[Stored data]
□ □ □
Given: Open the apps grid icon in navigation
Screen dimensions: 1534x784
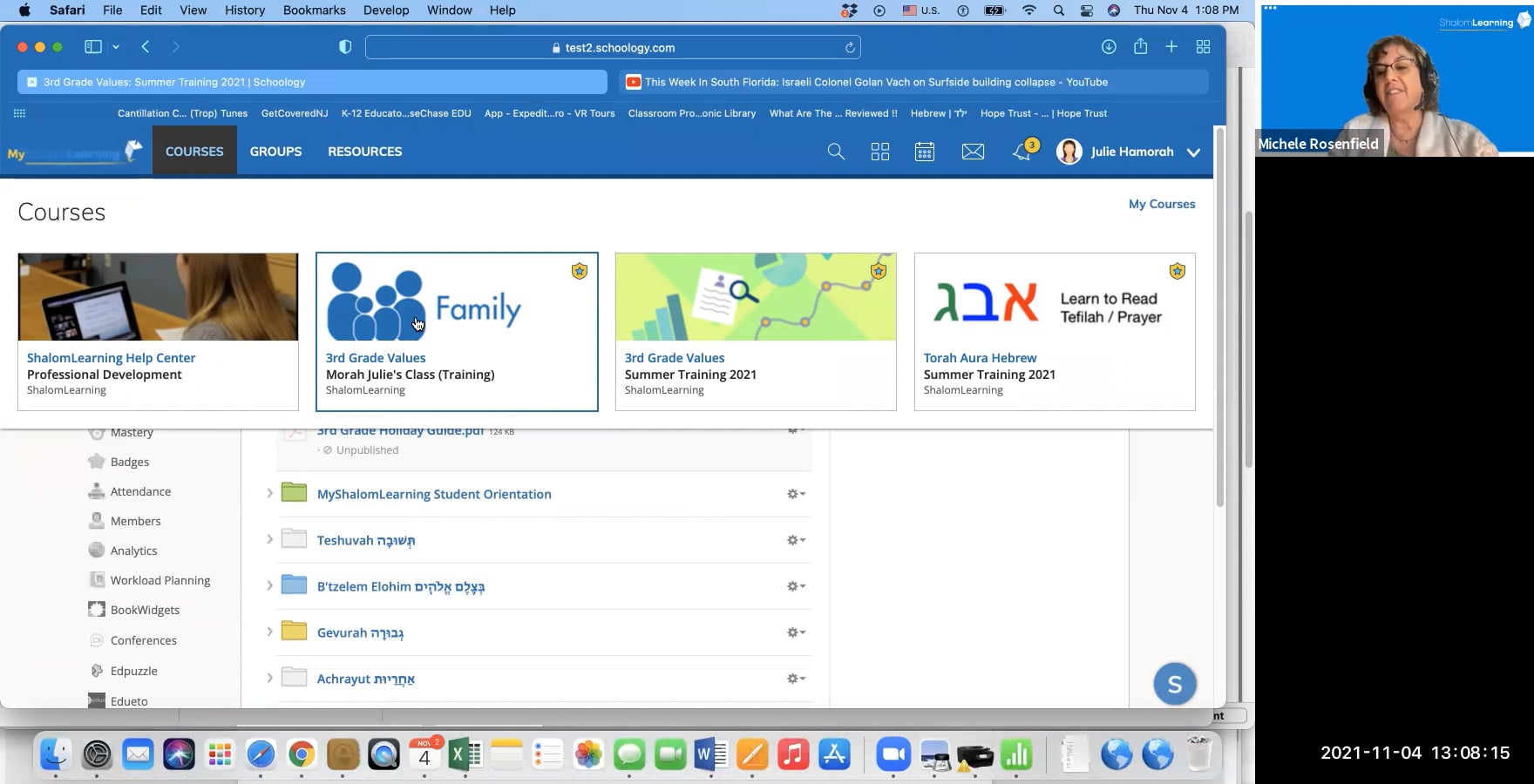Looking at the screenshot, I should click(x=879, y=152).
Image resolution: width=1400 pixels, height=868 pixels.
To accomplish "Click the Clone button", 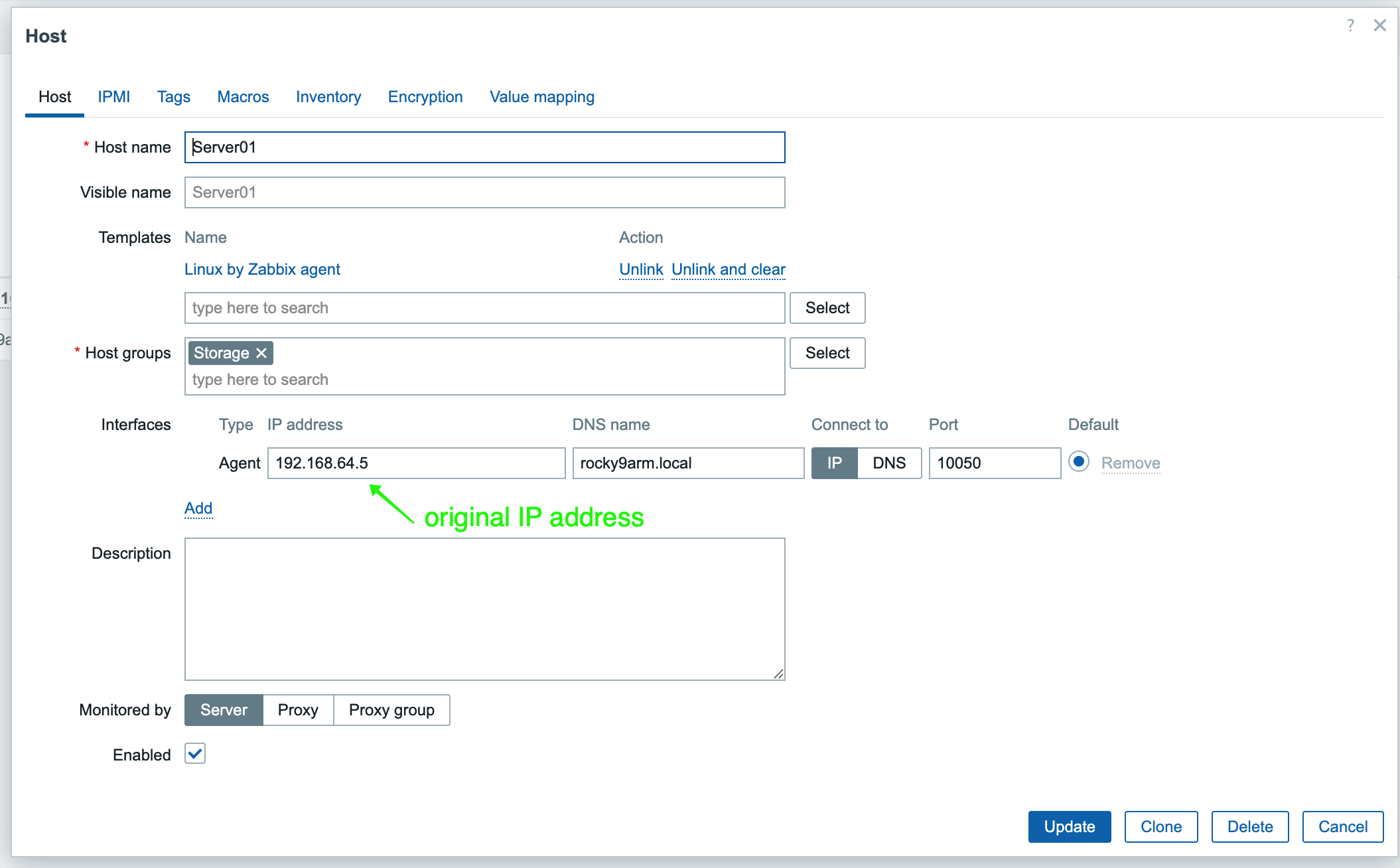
□ □ □
**EXERCISE PROMPT**
The required output is the line containing "Image resolution: width=1400" plus every line after it to the end of the data, copied exactly and with no pictures.

**REPLY TO THE TASK**
Image resolution: width=1400 pixels, height=868 pixels.
To accomplish "Click the Clone button", 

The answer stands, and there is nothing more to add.